The major equity indexes closed lower for the most part on Tuesday after a late afternoon selling spree as investors fled for safety after President Trump vowed to respond aggressively to any threats from North Korea.

After scaling back from record highs earlier in the session, Wall Street’s three major indexes dipped after Trump said North Korea “will be met with fire and fury” like the world has never seen if it threatens the United States.

Japan said on Tuesday it was possible that North Korea had already developed nuclear warheads and warned of an acute threat posed by its weapons programs as Pyongyang’s continues missile and nuclear tests in defiance of U.N. sanctions.

Investors, who took the North Korea report from Japan in their stride earlier in the day, lost their appetite for risk after Trump’s comments to reporters during his vacation at his golf club in New Jersey.

The CBOE Volatility Index, the most widely-followed barometer of expected near-term market volatility, closed at 10.96, its highest point in about a month.

Ten out of the 11 major S&P 500 sectors ended lower after the comments with the only gains seen in the utilities sector, which is a bond proxy because of its slow but predictable growth and dividends. Utilities closed up 0.3 percent.

The materials sector was the S&P’s largest loser with a 0.9-percent decline.

Trading volume also picked up in the late afternoon of what had been a sleepy summer session, with Congress in recess until Sept 5.

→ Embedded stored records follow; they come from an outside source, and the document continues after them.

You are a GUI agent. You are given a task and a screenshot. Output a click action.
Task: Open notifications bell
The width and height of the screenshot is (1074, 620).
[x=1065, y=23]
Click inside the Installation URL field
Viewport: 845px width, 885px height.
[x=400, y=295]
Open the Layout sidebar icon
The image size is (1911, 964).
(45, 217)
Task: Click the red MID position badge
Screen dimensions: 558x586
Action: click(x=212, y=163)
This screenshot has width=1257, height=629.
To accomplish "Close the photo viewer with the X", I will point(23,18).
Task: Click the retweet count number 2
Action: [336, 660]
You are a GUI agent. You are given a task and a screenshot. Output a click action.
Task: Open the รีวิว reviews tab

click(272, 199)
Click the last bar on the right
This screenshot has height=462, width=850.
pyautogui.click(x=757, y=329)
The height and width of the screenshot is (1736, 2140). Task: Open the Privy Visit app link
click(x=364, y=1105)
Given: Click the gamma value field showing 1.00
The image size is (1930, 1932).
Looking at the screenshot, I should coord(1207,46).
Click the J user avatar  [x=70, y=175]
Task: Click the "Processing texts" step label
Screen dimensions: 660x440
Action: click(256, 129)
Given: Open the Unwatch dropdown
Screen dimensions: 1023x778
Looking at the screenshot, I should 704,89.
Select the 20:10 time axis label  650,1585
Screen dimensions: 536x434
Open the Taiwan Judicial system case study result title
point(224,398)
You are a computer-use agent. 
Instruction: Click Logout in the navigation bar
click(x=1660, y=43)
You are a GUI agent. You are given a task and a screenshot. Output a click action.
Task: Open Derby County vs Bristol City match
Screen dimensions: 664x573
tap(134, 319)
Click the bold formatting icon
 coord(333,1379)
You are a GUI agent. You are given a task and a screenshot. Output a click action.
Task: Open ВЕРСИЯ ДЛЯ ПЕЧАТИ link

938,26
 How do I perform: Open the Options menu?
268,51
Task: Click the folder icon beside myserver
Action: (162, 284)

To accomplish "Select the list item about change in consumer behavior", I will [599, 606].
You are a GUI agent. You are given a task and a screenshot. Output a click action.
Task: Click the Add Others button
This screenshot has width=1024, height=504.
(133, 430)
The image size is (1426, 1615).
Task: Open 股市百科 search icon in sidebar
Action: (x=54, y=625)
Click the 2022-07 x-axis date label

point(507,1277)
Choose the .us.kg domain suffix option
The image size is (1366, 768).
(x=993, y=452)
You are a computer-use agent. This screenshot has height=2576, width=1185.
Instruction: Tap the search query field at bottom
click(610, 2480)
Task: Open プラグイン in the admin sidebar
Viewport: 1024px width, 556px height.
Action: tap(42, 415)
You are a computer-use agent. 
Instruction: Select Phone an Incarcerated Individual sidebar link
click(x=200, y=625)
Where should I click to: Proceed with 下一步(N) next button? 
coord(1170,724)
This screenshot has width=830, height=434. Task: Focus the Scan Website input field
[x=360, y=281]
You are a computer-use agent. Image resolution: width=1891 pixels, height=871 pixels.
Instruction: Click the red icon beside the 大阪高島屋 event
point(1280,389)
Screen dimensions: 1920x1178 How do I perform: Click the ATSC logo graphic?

The S&P hasn’t moved more than 0.5 percent in one day since July and has fallen more than 1 percent only twice this year.

The financial sector index gave back gains after news California insurance regulator will probe whether Wells Fargo and an insurance company harmed residents by selling insurance they did not need. Wells Fargo still ended up 0.3 percent at $52.71.

Shares of Michael Kors ended the day with a 21.5 percent gain, after the luxury goods maker raised its full-year revenue forecast.

Approximately 6.22 billion shares changed hands on the major domestic equity exchanges, a number that was slightly above the 6.15 billion share daily average for the past 20 trading sessions.

Crude Prices Down

The price of crude sank a bit on Tuesday, as exports from key OPEC producers rose and in defiance of news of lower crude shipments from Saudi Arabia.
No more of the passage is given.